Background information
- Also known as: Sons of Magdalene
- Born: Joshua Leeds Eustis July 16, 1977 (age 48)
- Origin: New Orleans, Louisiana, U.S.
- Genres: IDM; electronica; glitch; ambient; industrial rock;
- Occupations: Musician; singer-songwriter; record producer;
- Instruments: Vocals; keyboards; bass; guitar; saxophone; erhu; drums;
- Years active: 1999–present
- Labels: Hefty; BPitch Control; Audraglint; Ghostly International;
- Website: telefontelaviv.com

= Joshua Eustis =

American musician and producer

Joshua Leeds Eustis is an American musician, singer-songwriter, and record producer, best known as the current sole member of the electronic music act Telefon Tel Aviv, since the death of bandmate Charles Cooper in 2009. He served as a touring member for the industrial rock band Nine Inch Nails in 2013, and he has collaborated heavily over the years with Maynard James Keenan's project Puscifer, for which he also served as a touring member. Eustis' solo project is Sons of Magdalene, launched in 2008. He is also a founding member of the band the Black Queen.

==Biography==
Eustis' formative influences included the early 1980s electronic bands Depeche Mode, OMD, Secret Service, the Human League and Talk Talk. He formed Telefon Tel Aviv with high school friend Charles Cooper in 1999. The duo released their debut album, Fahrenheit Fair Enough, in 2001 through Hefty Records. This was followed by Map of What Is Effortless in 2004 and Immolate Yourself in 2009. On January 22, 2009, Charles Cooper died, leaving the future of Telefon Tel Aviv uncertain.

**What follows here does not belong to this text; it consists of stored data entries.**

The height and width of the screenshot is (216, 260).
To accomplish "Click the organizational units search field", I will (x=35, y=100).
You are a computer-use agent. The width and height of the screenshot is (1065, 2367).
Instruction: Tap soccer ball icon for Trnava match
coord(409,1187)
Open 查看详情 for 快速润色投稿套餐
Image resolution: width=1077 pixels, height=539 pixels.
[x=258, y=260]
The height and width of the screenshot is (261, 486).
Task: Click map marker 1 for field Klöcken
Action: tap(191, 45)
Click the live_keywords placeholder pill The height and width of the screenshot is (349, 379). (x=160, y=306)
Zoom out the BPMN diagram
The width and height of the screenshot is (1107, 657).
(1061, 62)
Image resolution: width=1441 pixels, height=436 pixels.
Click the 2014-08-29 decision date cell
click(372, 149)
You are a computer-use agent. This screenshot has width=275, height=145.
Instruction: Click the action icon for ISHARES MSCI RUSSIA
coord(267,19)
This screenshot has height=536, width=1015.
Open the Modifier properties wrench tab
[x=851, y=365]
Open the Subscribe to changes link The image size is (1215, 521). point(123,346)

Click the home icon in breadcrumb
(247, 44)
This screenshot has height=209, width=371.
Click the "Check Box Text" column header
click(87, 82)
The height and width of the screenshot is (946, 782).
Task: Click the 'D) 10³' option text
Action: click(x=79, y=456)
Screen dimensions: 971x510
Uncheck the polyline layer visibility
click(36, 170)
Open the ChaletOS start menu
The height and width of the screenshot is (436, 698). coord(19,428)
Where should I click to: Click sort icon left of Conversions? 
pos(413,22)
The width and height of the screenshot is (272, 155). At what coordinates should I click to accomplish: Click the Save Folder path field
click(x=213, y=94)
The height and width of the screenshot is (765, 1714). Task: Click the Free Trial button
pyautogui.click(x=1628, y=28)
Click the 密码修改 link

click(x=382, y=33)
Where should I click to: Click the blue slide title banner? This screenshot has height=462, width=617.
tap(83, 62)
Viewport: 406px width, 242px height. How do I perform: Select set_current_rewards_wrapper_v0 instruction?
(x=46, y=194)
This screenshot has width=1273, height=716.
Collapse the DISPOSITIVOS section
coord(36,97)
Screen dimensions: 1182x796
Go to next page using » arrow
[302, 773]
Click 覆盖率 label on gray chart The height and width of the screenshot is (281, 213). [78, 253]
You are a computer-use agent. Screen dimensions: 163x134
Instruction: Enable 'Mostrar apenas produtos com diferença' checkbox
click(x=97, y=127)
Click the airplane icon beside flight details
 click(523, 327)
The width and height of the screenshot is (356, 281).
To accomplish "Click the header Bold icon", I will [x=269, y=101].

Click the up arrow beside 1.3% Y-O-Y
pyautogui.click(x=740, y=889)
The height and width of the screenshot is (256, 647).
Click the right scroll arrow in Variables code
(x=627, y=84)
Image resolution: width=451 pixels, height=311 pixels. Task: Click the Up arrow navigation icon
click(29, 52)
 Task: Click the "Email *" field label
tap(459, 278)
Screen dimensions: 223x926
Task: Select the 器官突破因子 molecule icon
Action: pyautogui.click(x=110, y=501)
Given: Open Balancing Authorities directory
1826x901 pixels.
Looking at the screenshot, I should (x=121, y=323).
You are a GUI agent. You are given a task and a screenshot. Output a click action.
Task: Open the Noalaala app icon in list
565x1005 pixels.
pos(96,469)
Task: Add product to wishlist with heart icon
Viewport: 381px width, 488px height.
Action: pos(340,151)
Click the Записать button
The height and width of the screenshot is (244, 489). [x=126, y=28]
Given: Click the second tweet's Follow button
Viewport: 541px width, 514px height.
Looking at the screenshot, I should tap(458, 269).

In 2011, Eustis co-produced Puscifer's second studio album, Conditions of My Parole. He also contributed to Puscifer's Donkey Punch the Night EP and All Re-Mixed Up remix album in 2013. In 2013, it was announced that Eustis would perform as a live member of Nine Inch Nails for the Tension 2013 tour. He mainly took the bass duties during the early tour, due to bassist Eric Avery's departure from the band. After bassist Pino Palladino's inclusion to the new line-up, he performed mainly on guitar, keyboards and different instruments accompanying key moments in some of the songs, such as the saxophone and erhu. In December 2013, it was announced that Eustis would not be performing with the band on the following 2014 tour.

In 2014, Eustis announced that he would release a full-length solo debut as Sons of Magdalene, a moniker adopted in 2007, when his father was diagnosed with cancer. The album, titled Move to Pain, was partially recorded before Cooper's death and was released on June 24, 2014, through Audraglint Recordings.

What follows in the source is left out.